CELESTIAL NAVIGATOR from PahaQue
There are few things more enjoyable at night in camp than staring at the fire and the night sky. Now you can be an astrological expert and dazzle your camp mates with your night sky knowledge. Here’s what is happening in March:
- March 1 – New Moon. The Moon will be directly between the Earth and the Sun and will not be visible from Earth. This phase occurs at 08:00 UTC. This is the best time of the month to observe faint objects such as galaxies and star clusters because there is no moonlight to interfere.
- March 16 – Full Moon. The Moon will be directly opposite the Earth from the Sun and will be fully illuminated as seen from Earth. This phase occurs at 17:08 UTC. This full moon was known by early Native American tribes as the Full Worm Moon because this was the time of year when the ground would begin to soften and the earthworms would reappear.
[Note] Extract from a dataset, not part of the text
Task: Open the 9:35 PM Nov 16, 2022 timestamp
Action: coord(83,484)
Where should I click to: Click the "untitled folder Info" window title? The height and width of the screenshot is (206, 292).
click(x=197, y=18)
This moon has also been known as the Full Crow Moon, the Full Crust Moon, and the Full Sap Moon.
- March 20 – March Equinox. The March equinox occurs at 16:57 UTC. The Sun will shine directly on the equator and there will be nearly equal amounts of day and night throughout the world. This is also the first day of spring (vernal equinox) in the Northern Hemisphere and the first day of fall (autumnal equinox) in the Southern Hemisphere.
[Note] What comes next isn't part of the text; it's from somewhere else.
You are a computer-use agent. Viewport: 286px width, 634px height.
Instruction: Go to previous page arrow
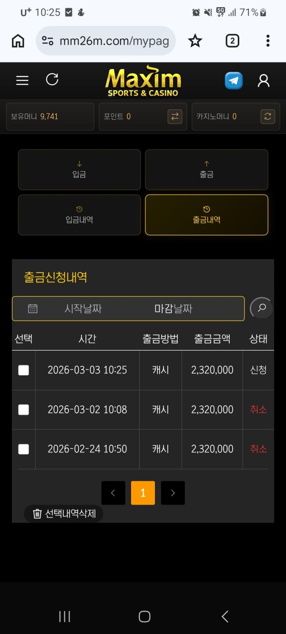coord(113,493)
- March 20 – Occultation of Regulus. An extremely rare event will take place on the morning of Thursday, March 20. An asteroid known as 163 Erigone will pass in front of the bright star Regulus in the constellation of Leo, causing the star to disappear. This event will be visible along a 45-mile-wide path and is predicted to begin at 2:07 a.m. EDT. The asteroid’s shadow will move on a southeast-to-northwest path that will extend from New York City to Oswego in New York State and continue northwest into Ontario, Canada. For those in the center of this path, the star will remain invisible for 12 seconds.
- March 30 – New Moon. The Moon will be directly between the Earth and the Sun and will not be visible from Earth. This phase occurs at 18:45 UTC. This is the best time of the month to observe faint objects such as galaxies and star clusters because there is no moonlight to interfere.